The pipeline was applied to thousands of chest X-ray reports from the MIMIC-III/IV clinical database, one of the largest publicly available collections of de-identified clinical data. Each free-text report was processed through the full question hierarchy, generating a structured JSON output with nested section, finding, and attribute data.

An interpolation system handled LLM output inconsistencies: malformed answers, ambiguous responses, and cases where the model hedged rather than committing to a controlled vocabulary term. Both raw and interpolated versions were generated. The resulting dataset was contributed to the Rad-ReStruct benchmark, providing the first large-scale structured radiology report dataset paired with chest X-ray images.


Results

Template coverage by anatomical section

Section Topics Example Findings
Respiratory System Lung, Pleura, Trachea Pneumonia, effusion, atelectasis
Cardiovascular System Heart, vessels Cardiomegaly, congestion
Skeletal System Bones, joints Fractures, degenerative changes
Foreign Objects Devices, implants Catheters, stents, tubes
Mediastinum Mediastinal structures Widening, masses, shift
Thorax Thoracic wall, diaphragm Hernia, elevation
Breast Breast tissue Calcifications, masses
Abdomen Abdominal structures Free air, distension
Lymph Nodes Lymphatic system Enlargement, calcification

9 sections, 178 controlled vocabulary terms from MeSH and RadLex ontologies.

Question distribution across hierarchy levels

Level 3: Attributes
477 questions
Level 2: Elements
216 questions
Level 1: Topics
25 questions

718 total questions per report.
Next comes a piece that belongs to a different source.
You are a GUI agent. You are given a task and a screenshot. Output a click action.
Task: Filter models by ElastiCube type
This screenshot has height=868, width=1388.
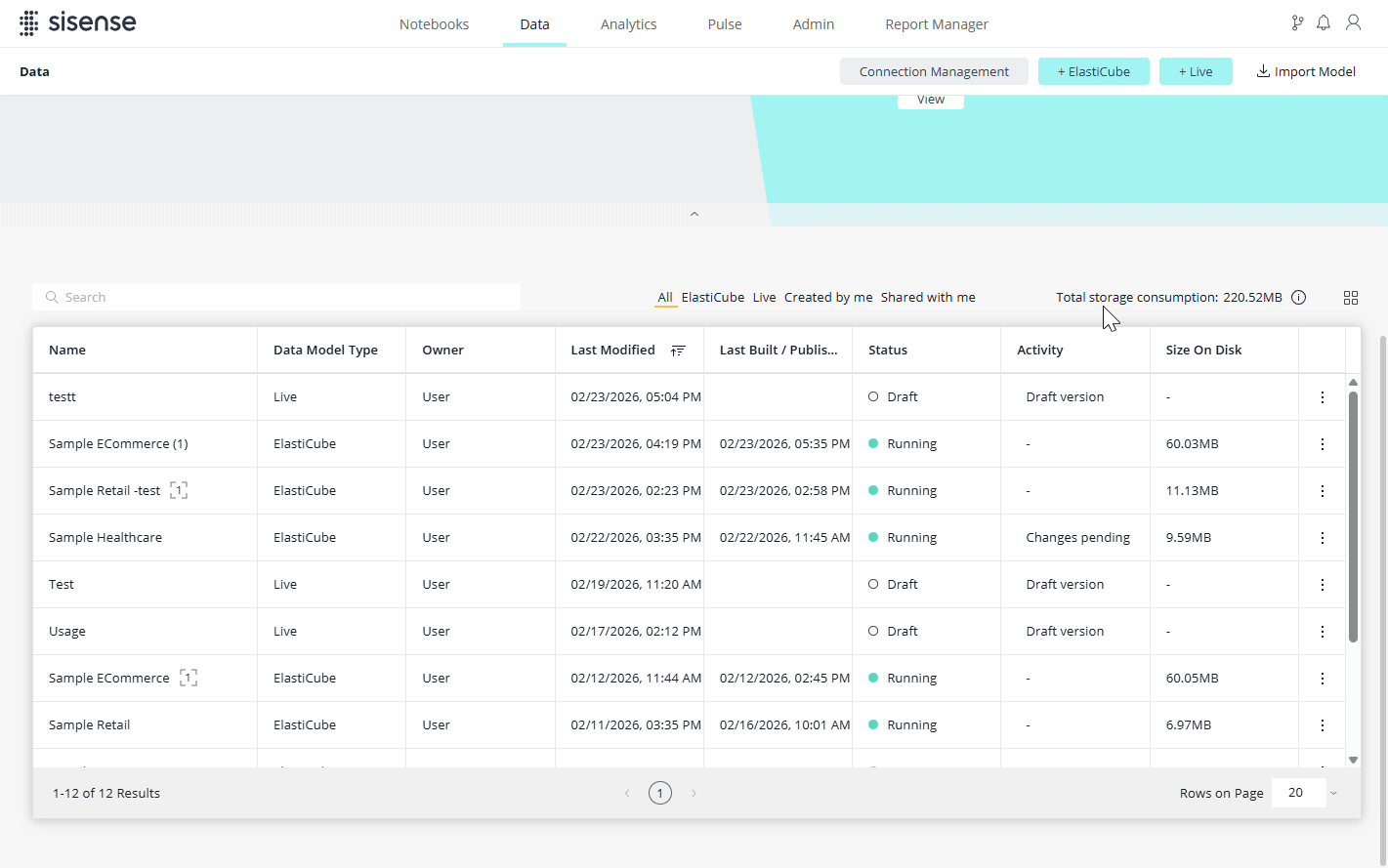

Level 1 binary gates reduce effective count: most sections have no findings.

LLM comparison

Model Type Key Characteristic
Vicuna-13B Open-source, 13B Primary model, best medical understanding
ChatGPT API-based, closed High quality but API cost and privacy
PubMedGPT Domain-specific Medical vocabulary, limited generation
Alpaca Open-source, 7B Fast but lower accuracy
gpt4all Open-source Broad capability, variable quality
OpenAssistant Open-source Conversational focus

Vicuna-13B (highlighted) selected for medical text understanding, local hosting, and data privacy compliance.

The three-level hierarchy proved essential for managing scale. A chest X-ray with findings only in the respiratory and cardiovascular sections might answer 25 Level 1 questions, then branch into roughly 60 Level 2 and Level 3 questions for those two sections, rather than all 718. For the MIMIC dataset, where many reports describe only one or two abnormalities, this gating reduced average processing time per report substantially.


Key Findings

  1. A hierarchical question-answering template with 718 questions across three levels can capture the full clinical detail of a chest X-ray report, from high-level section findings down to specific attributes like body region, laterality, and severity.
  2. Vicuna-13B proved the most effective open-source model for medical text structuring, offering strong medical vocabulary understanding without API costs or data privacy concerns inherent to cloud-based models.
  3. Structured prompting with few-shot medical examples significantly outperformed zero-shot approaches. The question hierarchy itself served as implicit chain-of-thought guidance, breaking complex extraction into manageable steps.
  4. The three-level gating structure dramatically reduces the effective question count per report. Since most anatomical sections have no findings in a typical X-ray, Level 1 gates eliminate the majority of downstream questions.
  5. The generated dataset contributed to the Rad-ReStruct benchmark, providing the first large-scale structured radiology report dataset paired with chest X-ray images for training automated structured report generation models.